Arrange everything from the line containing "Task: Open the Invoegen menu" down to the last of the rows below as a numbered list, omitting any blank lines. Leave the pictures out of your answer.

**TASK MATERIAL**
- - - -

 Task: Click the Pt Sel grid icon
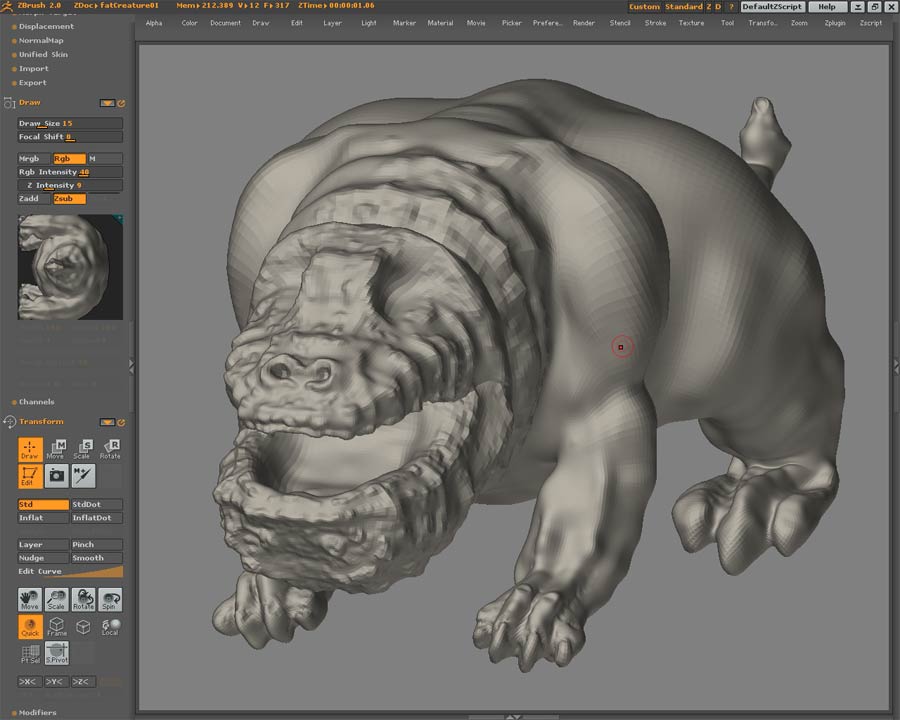[30, 653]
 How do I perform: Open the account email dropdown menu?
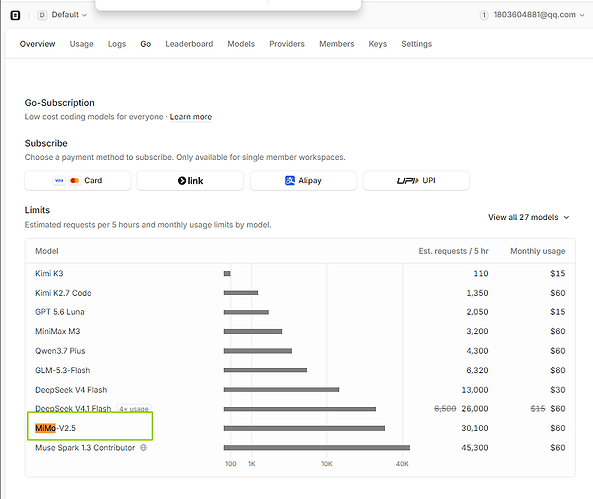point(533,15)
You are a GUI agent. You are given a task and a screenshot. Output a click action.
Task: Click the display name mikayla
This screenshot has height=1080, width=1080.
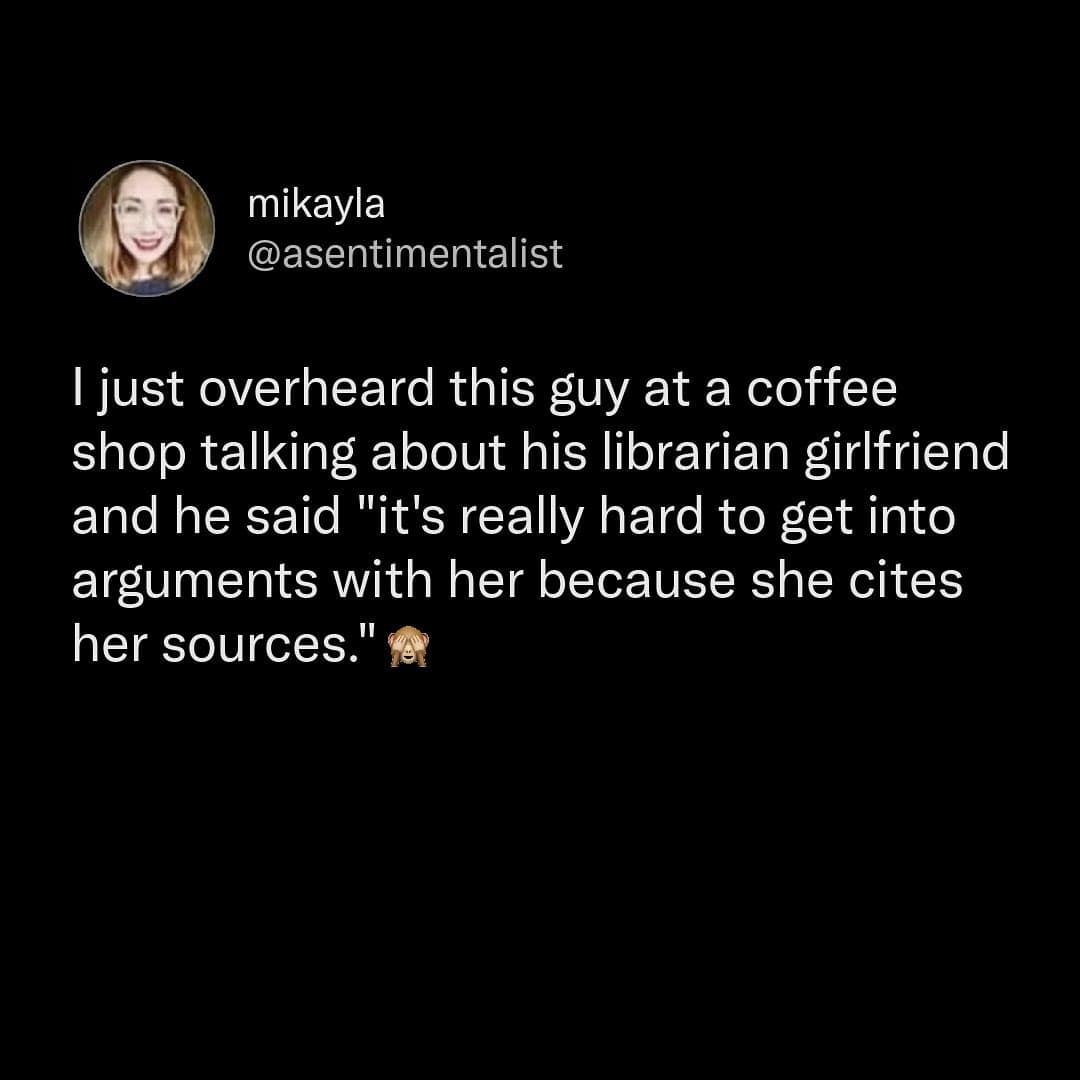click(316, 205)
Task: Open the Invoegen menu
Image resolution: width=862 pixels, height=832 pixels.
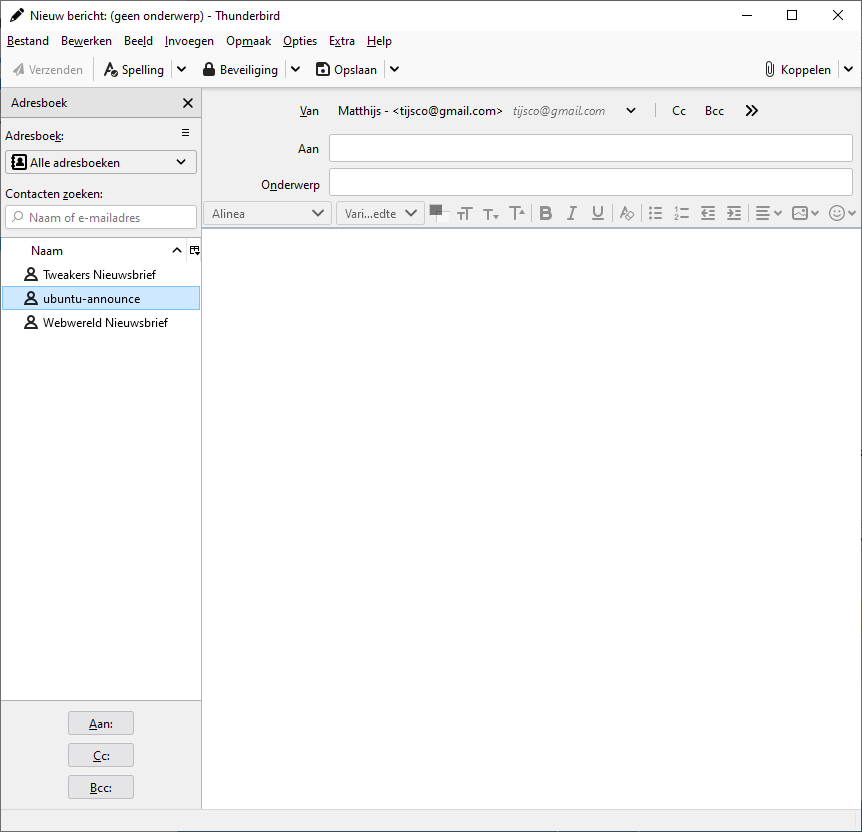Action: point(189,41)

- - - -

**REPLY TO THE TASK**
1. Task: Open the Invoegen menu
2. Image resolution: width=862 pixels, height=832 pixels.
3. Action: point(189,41)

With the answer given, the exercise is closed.